--- GIVEN TEXT ---

+---+

NAD+ is everywhere in wellness marketing right now, usually promoted through IV 'drips' and supplements that promise more energy and slower ageing. Before anything else, one honest correction: NAD+ is not a peptide at all. It's included here because so many people search for it alongside peptides — and because the marketing runs way ahead of the human proof.

What NAD+ actually is

NAD+ stands for nicotinamide adenine dinucleotide. It is a coenzyme — a small helper molecule that your cells need to do their jobs. It is not a peptide (a chain of amino acids); it's a different kind of molecule entirely. NAD+ sits at the heart of two big jobs in the body: helping turn food into energy, and helping repair DNA (the instruction code inside your cells). You already make it naturally, and levels tend to fall as you get older.

+---+

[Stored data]
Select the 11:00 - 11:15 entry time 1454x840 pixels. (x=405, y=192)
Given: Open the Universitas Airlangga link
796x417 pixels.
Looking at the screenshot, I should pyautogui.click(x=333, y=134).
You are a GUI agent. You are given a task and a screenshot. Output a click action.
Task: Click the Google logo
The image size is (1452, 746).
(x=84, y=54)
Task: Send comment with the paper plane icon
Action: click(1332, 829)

+---+

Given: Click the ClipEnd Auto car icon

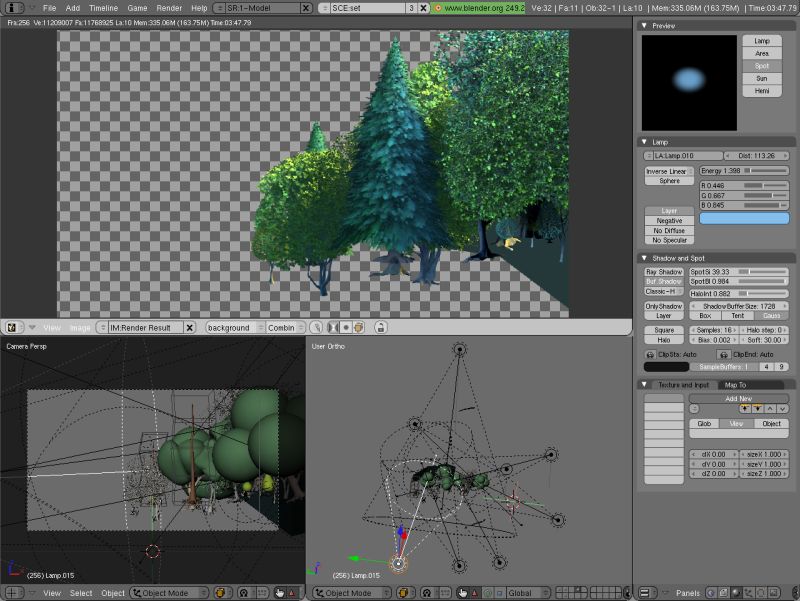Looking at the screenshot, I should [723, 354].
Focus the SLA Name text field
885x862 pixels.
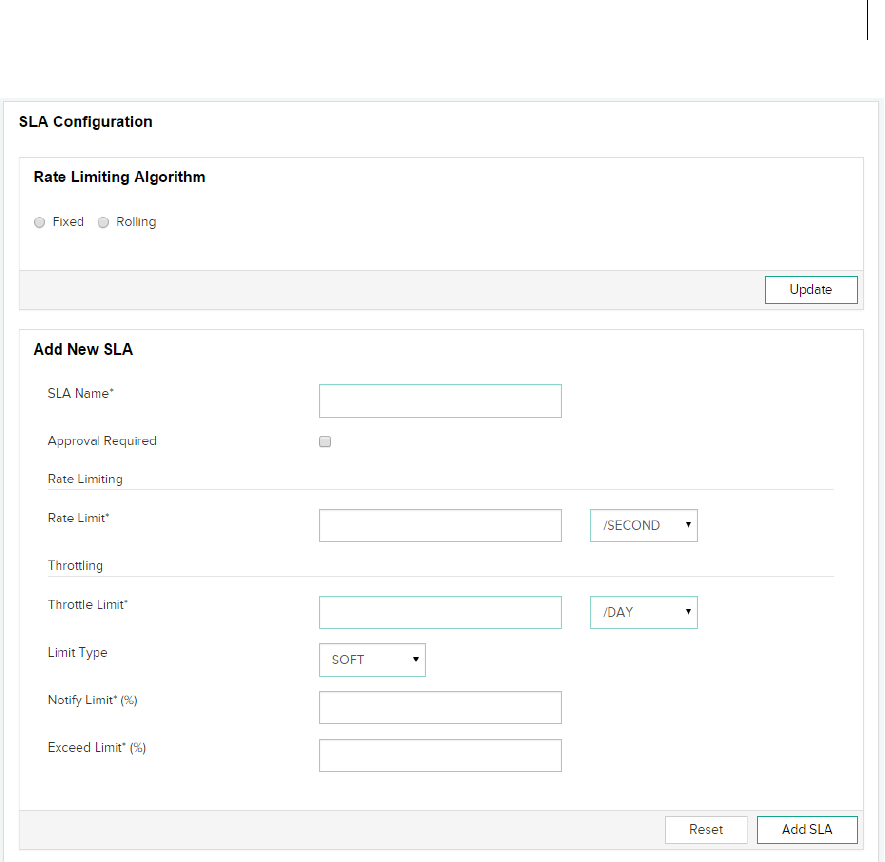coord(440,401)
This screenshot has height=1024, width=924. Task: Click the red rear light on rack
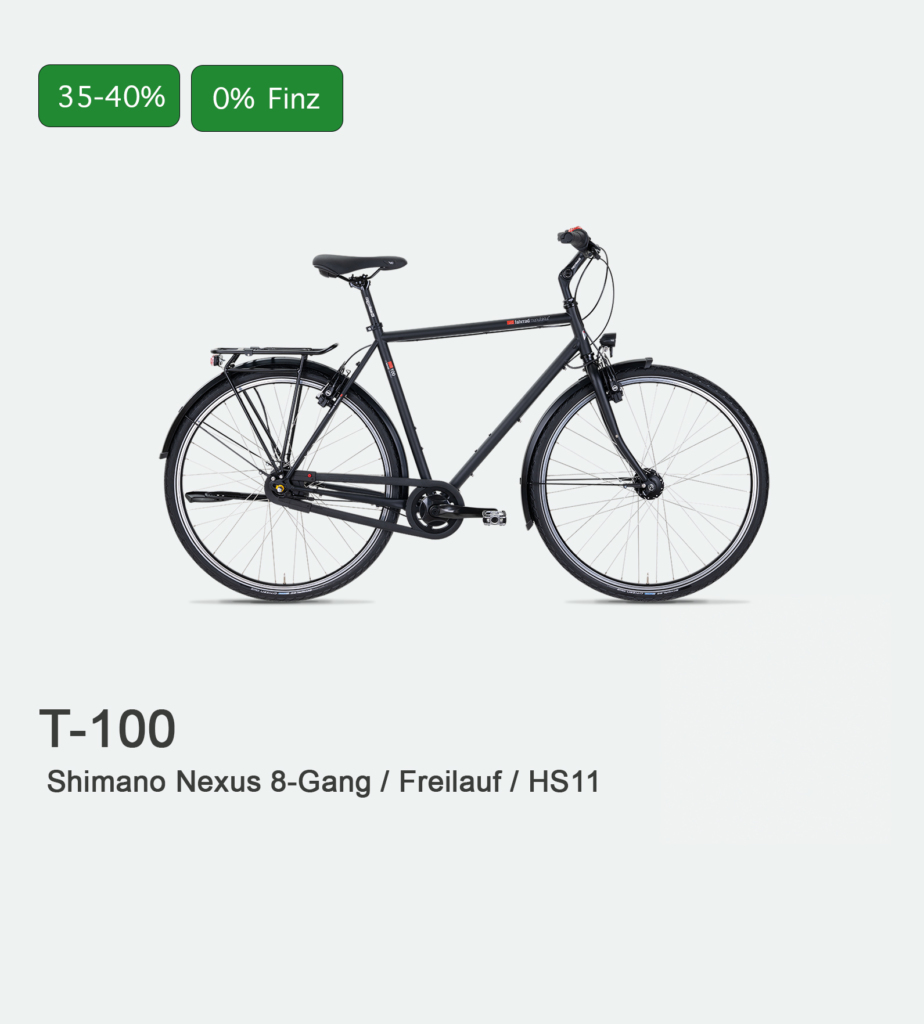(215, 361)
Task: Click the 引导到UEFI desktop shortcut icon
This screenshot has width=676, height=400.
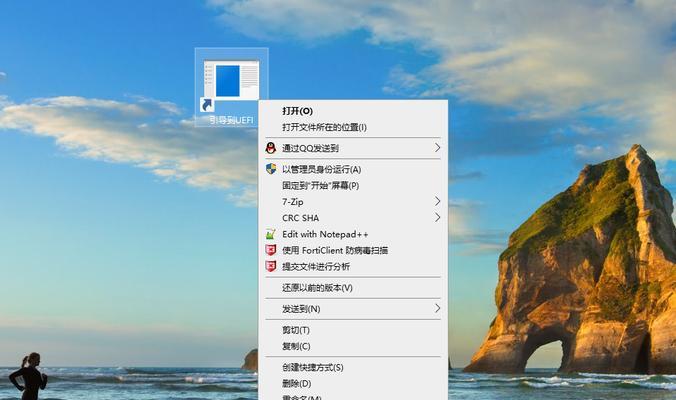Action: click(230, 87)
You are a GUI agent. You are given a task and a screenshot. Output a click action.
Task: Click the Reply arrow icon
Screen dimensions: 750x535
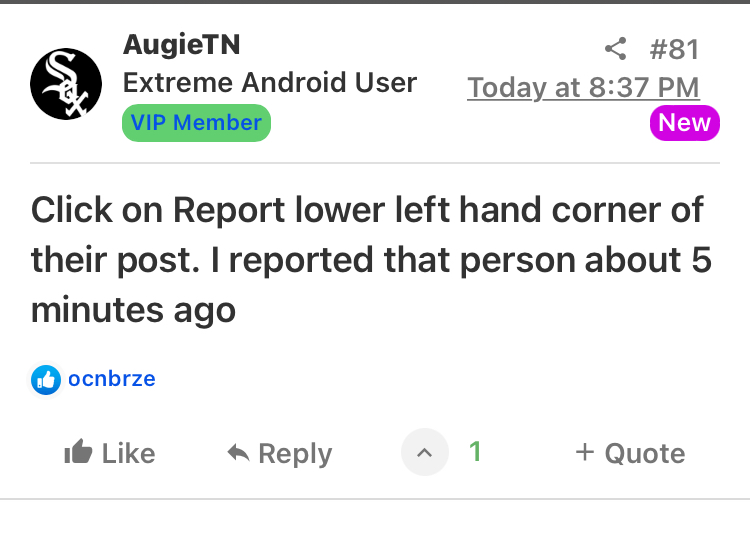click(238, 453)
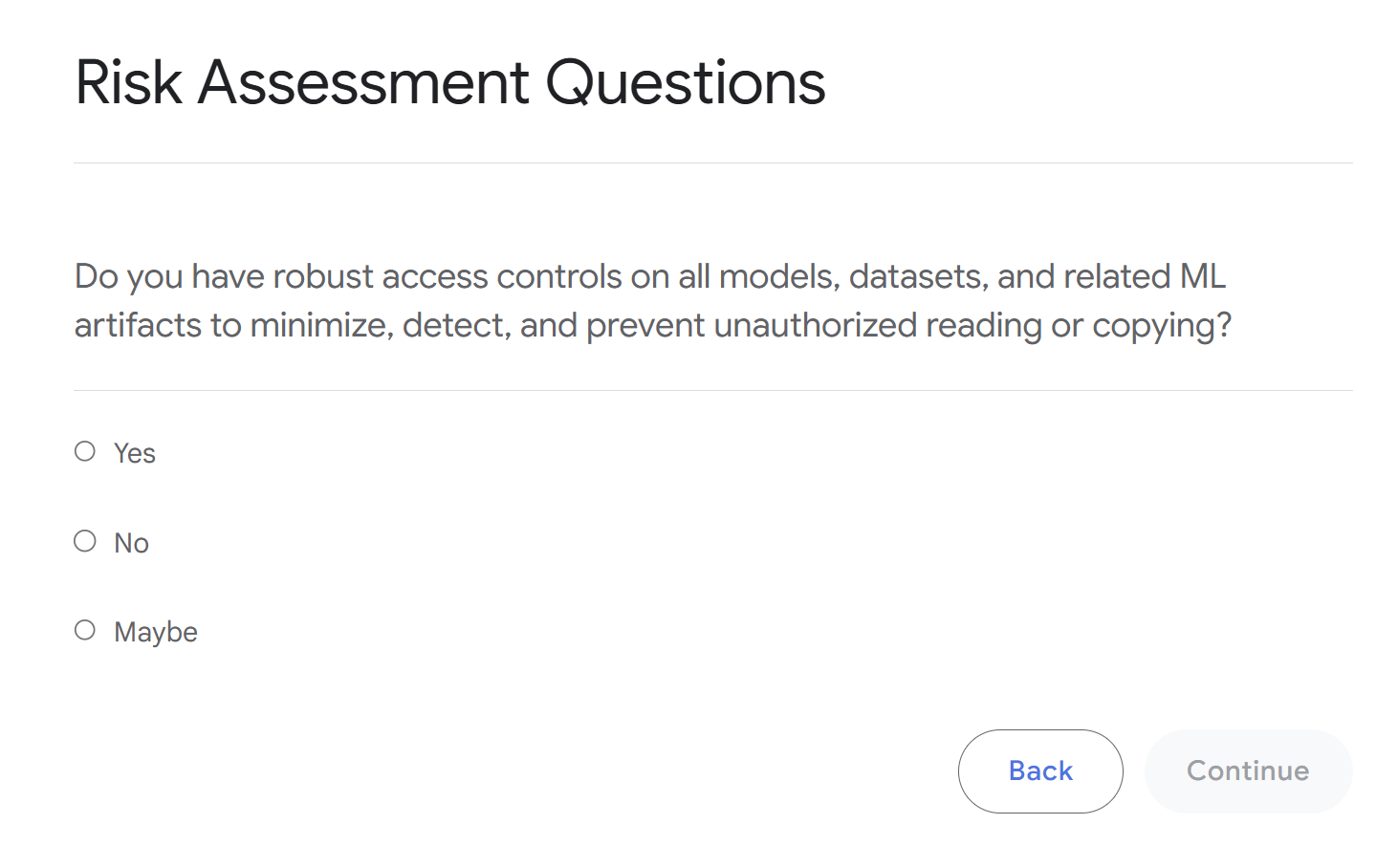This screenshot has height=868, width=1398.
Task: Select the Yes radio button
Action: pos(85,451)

+---+

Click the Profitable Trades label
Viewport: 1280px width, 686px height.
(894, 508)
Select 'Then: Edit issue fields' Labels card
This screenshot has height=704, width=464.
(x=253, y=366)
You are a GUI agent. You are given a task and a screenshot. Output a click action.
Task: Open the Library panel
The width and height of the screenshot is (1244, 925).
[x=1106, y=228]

+---+

--- TASK A ---
In the NAD+ text, what does NAD+ stand for?
--- TASK B ---
According to the NAD+ text, what are NAD+ drips and supplements said to promise, and how is NAD+ usually promoted? List all four items.
--- TASK C ---
Write down the part of the NAD+ text that begins at the words "What NAD+ actually" and stops after "you get older.".

--- ANSWER SPACE A ---
Nicotinamide adenine dinucleotide.

--- ANSWER SPACE B ---
- IV drips
- Supplements
- More energy
- Slower ageing

--- ANSWER SPACE C ---
What NAD+ actually is

NAD+ stands for nicotinamide adenine dinucleotide. It is a coenzyme — a small helper molecule that your cells need to do their jobs. It is not a peptide (a chain of amino acids); it's a different kind of molecule entirely. NAD+ sits at the heart of two big jobs in the body: helping turn food into energy, and helping repair DNA (the instruction code inside your cells). You already make it naturally, and levels tend to fall as you get older.